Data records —
◇ ◇ ◇ ◇ ◇

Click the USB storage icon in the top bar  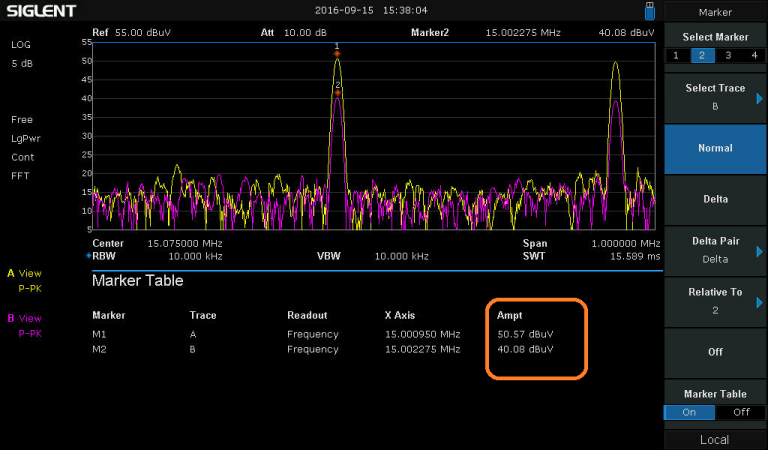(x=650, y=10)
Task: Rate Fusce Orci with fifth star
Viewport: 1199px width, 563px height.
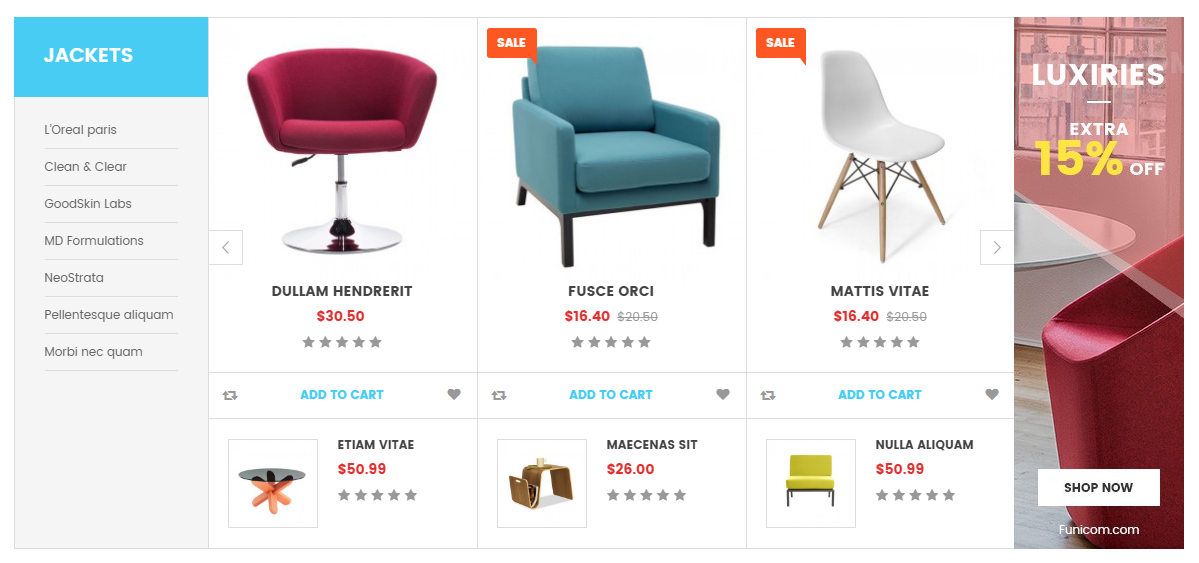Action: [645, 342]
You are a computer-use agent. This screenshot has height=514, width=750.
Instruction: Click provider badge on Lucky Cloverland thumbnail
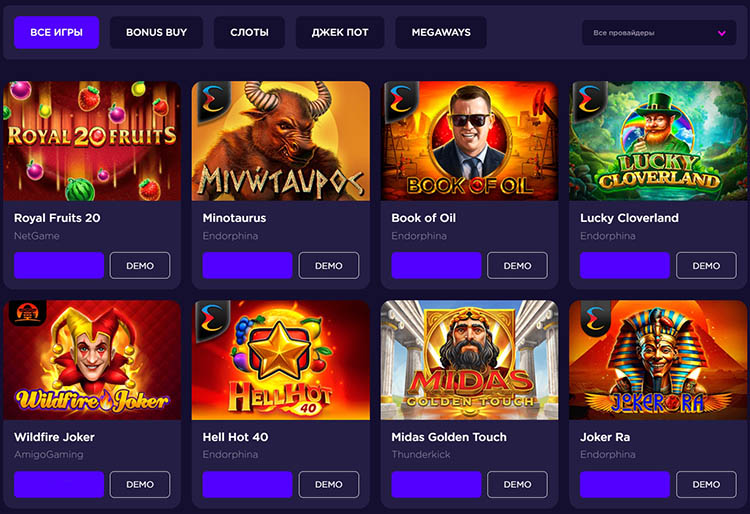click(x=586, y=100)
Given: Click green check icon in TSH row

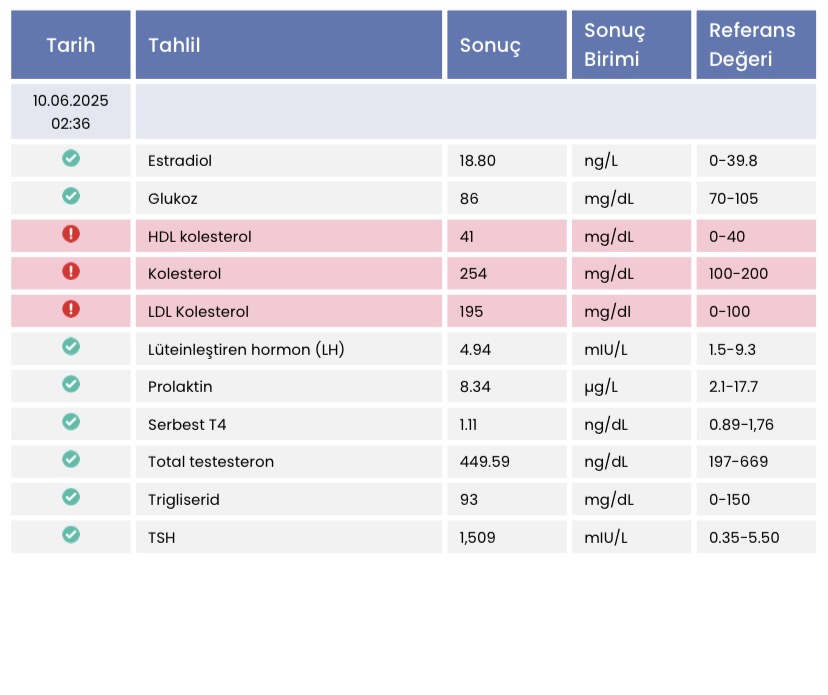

◇ ◇ ◇ ◇ ◇

What the exercise asks —
From the line containing "Task: Rate Fusce Orci with fifth star" down to the last line of the entries above, copy each line exactly and nothing more. Leave pictures out.

Task output —
Task: Rate Fusce Orci with fifth star
Viewport: 1199px width, 563px height.
Action: [645, 342]
You are a computer-use agent. This screenshot has height=514, width=750.
Instruction: Click provider badge on Lucky Cloverland thumbnail
click(x=586, y=100)
Given: Click green check icon in TSH row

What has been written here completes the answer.